First, ICIJ had to identify the files containing beneficial ownership information and structure that data. They combined individual spreadsheets into master spreadsheets. For PDF or document files, ICIJ used programming languages like Python to automate data extraction and structuring where possible. For more complex cases, the ICIJ used machine learning and other tools like Fonduer and Scikit-learn softwares to identify and separate certain forms from longer documents.
After filtering and structuring the data, the Linkurious Enterprise investigation platform and Neo4j graph database were able to help the journalists easily search, explore, and visualize this huge quantity of data.
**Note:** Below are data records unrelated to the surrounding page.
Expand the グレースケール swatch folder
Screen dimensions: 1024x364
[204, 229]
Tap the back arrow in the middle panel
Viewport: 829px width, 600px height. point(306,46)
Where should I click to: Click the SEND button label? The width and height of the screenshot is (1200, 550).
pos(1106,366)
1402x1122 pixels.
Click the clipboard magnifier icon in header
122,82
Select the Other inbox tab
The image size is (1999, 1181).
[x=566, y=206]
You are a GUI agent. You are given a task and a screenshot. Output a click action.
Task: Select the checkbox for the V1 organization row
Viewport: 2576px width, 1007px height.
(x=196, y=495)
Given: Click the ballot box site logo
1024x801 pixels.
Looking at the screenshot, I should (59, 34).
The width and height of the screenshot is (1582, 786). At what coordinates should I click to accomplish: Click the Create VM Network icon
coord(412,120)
Linkurious Enterprise is built for this. It enables analysts and investigators to easily explore and visualize data through a network analysis approach to quickly understand all the complex direct and indirect connections within huge amounts of data.
A longtime user of Linkurious through the Linkurious for Good program, ICIJ also used the investigation platform for the Panama Papers, Paradise Papers, and FinCEN Files investigations. “Linkurious is very user-friendly. It’s easy for anyone to use, even without a technical background. Yet if you are an advanced user, you can also turn it into something extremely powerful. It’s a very versatile tool,” explains Miguel Fiandor, data specialist at ICIJ.
With Linkurious, the journalists were able to collaboratively establish a precise picture of the tens of thousands of businesses and beneficial owners (UBOs) implicated in the leak. Through intuitive network visualizations, the journalists could explore and understand the connections between all of these entities across providers. They were also able to bring in external data sets, like sanctions lists, previous leaks, and public records, to help identify the most interesting stories and give extra context to the leaked data.
“We have complex data sets and our partners can explore them independently on Linkurious,” says Emilia Diaz-Struck, research editor at ICIJ. “In this investigation, we focused on beneficial owners. If you know who the real person behind a company is, you can understand whether or not they’re potentially connected to any controversial activity. Using graph technology, it’s easy to understand corporate structures and who is behind a given company.”
Some of the visualizations created for the investigation are available to the public on ICIJ’s website.
Note: This article was written with information available as of October 6, 2021 and may be updated as new information becomes available.